**Task to carry out**: Please repeat exactly the lines below from the one containing "Instruction: Open the 数据开放 navigation tab" down to the one containing "Task: Toggle Nonreportable (Net) legend entry", both included, and nothing else.

Stored data entries
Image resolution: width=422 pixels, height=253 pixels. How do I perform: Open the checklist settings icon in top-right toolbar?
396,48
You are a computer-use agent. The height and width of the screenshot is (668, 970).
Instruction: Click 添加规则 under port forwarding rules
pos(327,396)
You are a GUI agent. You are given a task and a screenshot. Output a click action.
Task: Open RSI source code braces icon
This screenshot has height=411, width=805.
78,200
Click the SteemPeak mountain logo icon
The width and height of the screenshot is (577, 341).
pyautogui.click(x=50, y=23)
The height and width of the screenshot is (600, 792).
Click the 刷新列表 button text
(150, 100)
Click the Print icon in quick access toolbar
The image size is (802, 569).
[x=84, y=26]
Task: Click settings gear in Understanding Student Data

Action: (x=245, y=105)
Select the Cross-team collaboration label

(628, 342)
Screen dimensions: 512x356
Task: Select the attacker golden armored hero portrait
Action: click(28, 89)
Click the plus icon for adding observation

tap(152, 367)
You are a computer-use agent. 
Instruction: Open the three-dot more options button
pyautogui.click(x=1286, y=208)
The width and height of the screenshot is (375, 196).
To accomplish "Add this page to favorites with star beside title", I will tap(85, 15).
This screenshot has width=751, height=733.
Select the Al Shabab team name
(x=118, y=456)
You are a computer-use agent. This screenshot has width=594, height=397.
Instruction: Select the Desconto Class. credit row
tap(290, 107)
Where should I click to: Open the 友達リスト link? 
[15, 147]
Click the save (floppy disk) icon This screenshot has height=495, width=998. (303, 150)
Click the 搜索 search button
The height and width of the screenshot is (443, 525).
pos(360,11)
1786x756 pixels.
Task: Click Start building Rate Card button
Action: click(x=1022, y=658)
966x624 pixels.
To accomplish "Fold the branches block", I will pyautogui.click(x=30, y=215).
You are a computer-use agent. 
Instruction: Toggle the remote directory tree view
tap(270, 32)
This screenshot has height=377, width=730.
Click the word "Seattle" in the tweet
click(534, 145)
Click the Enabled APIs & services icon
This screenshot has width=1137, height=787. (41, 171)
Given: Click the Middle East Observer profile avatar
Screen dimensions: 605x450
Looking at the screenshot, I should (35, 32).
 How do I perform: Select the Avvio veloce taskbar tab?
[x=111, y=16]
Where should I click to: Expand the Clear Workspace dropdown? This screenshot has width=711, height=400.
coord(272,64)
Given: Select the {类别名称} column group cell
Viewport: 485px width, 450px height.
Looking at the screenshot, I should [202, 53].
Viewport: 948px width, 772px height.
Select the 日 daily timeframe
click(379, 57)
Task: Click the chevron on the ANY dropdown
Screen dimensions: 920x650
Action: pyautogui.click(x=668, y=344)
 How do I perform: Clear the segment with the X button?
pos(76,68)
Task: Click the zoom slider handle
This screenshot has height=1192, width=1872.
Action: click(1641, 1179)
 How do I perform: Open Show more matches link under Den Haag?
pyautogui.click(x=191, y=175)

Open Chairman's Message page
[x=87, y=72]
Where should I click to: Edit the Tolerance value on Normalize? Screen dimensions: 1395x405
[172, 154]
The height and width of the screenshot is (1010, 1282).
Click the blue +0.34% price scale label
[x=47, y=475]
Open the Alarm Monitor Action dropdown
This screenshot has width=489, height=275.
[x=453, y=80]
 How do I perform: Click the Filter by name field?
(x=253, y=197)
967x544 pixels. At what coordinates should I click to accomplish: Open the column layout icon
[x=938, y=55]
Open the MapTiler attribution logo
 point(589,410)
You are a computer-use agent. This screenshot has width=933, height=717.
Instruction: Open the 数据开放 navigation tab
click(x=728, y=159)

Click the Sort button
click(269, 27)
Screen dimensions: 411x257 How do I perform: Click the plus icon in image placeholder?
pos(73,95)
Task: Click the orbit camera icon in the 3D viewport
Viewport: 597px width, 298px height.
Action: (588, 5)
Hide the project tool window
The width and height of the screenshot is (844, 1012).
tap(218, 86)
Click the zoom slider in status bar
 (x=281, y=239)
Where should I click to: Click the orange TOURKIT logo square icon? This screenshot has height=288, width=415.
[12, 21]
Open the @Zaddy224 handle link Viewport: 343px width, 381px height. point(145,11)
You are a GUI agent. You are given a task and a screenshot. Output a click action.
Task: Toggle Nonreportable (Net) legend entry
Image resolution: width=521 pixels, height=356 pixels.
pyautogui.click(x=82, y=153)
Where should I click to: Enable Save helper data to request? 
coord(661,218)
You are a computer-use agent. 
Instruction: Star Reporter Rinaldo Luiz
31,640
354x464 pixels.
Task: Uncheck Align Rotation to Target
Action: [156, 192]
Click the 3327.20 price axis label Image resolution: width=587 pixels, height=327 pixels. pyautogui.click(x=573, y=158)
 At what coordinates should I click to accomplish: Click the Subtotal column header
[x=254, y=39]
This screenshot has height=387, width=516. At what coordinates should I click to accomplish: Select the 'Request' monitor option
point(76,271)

**Answer space**:
Instruction: Open the 数据开放 navigation tab
click(x=728, y=159)

Click the Sort button
click(269, 27)
Screen dimensions: 411x257 How do I perform: Click the plus icon in image placeholder?
pos(73,95)
Task: Click the orbit camera icon in the 3D viewport
Viewport: 597px width, 298px height.
Action: (588, 5)
Hide the project tool window
The width and height of the screenshot is (844, 1012).
tap(218, 86)
Click the zoom slider in status bar
 (x=281, y=239)
Where should I click to: Click the orange TOURKIT logo square icon? This screenshot has height=288, width=415.
[12, 21]
Open the @Zaddy224 handle link Viewport: 343px width, 381px height. point(145,11)
You are a GUI agent. You are given a task and a screenshot. Output a click action.
Task: Toggle Nonreportable (Net) legend entry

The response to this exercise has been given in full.